Николай ЗайцевГород шаманов

«Не ходи ты, мой сыночек.

На поля детей лапландских.

Запоет тебя лапландец,

По уста положит в угли,

В пламя голову и плечи,

В жаркую золу всю руку

На каменьях раскаленных».

(Из древних колыбельных викингов)

Пролог

Ледяной порыв ветра закрутился вихрем и попытался сбить меня с ног. Я стряхнул с лица снежные крошки, и они со звоном стали падать вниз, зависая в воздухе кружевным хороводом. На вельботе, уходящем в море, заметили, что я смотрю в их сторону. Старший команды отдал приказ, и матросы подняли вверх тяжелые от воды весла. Мичман резко вскинул руку в воинском приветствии. С секунду шлюпка покачивалась на волнах в звоне падающих льдинок с лица.
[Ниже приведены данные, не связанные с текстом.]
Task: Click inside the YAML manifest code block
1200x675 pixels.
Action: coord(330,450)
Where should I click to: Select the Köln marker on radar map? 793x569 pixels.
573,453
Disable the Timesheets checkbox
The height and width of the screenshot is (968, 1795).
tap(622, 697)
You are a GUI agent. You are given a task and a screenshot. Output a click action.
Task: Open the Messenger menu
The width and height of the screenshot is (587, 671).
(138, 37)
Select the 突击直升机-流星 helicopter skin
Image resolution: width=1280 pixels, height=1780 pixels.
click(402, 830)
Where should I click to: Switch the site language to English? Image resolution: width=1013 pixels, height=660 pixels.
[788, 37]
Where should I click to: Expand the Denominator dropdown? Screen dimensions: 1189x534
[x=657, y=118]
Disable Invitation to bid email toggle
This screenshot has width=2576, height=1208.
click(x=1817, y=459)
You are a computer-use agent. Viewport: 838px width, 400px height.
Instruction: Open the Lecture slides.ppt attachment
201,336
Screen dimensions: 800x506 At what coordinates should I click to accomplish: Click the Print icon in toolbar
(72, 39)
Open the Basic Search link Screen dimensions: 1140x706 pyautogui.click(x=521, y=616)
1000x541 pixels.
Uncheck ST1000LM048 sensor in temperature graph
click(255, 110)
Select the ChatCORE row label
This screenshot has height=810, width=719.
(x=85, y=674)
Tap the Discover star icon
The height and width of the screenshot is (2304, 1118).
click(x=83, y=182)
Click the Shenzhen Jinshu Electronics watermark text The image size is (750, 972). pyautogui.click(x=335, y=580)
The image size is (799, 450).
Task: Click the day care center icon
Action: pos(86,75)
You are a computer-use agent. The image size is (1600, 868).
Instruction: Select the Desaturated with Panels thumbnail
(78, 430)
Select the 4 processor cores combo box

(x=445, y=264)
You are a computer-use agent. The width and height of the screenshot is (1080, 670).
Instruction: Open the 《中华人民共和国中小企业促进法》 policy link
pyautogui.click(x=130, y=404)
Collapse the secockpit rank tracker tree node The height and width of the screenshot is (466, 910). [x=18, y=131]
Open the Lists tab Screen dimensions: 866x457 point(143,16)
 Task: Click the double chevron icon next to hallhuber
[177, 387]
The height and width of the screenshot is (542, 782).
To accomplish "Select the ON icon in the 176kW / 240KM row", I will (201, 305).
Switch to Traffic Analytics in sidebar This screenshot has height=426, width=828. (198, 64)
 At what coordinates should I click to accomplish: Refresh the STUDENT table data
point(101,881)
Новый порыв ветра согнул меня пополам, а в море едва не перевернул вельбот. Офицер засвистел в свисток, зычно прокричав: «Живо копайся!» И матросы четко заработали веслами, с каждым рывком всё дальше уходя в молочный туман к стоящему на рейде клиперу. Никогда не видел зимой незамерзающего берега моря и чтоб вода так парила. Господи, куда же меня занесло? Где причал? Почему кругом одни сугробы снега и льдины больше меня? Я перекрестился деревенеющей от жуткого холода рукой и сквозь завывания ветра услышал голос Прохора:

 Ваше высокоблагородие, поедемте уже. Вот и сани ваши! Замерзнете же.  В голосе слышалась мольба и настоящая тревога. По-другому и быть не могло  дядька заботился обо мне с отрочества  надо бы и ему червонец на водку оставить. Люблю старика, не забыть бы только.

 Не мешай прощаться с удальцами. Лихие черти!

 Истина ваша. За червонец-то, как не стать лихими?! Обобрали, как настоящие лиходеи. Ироды.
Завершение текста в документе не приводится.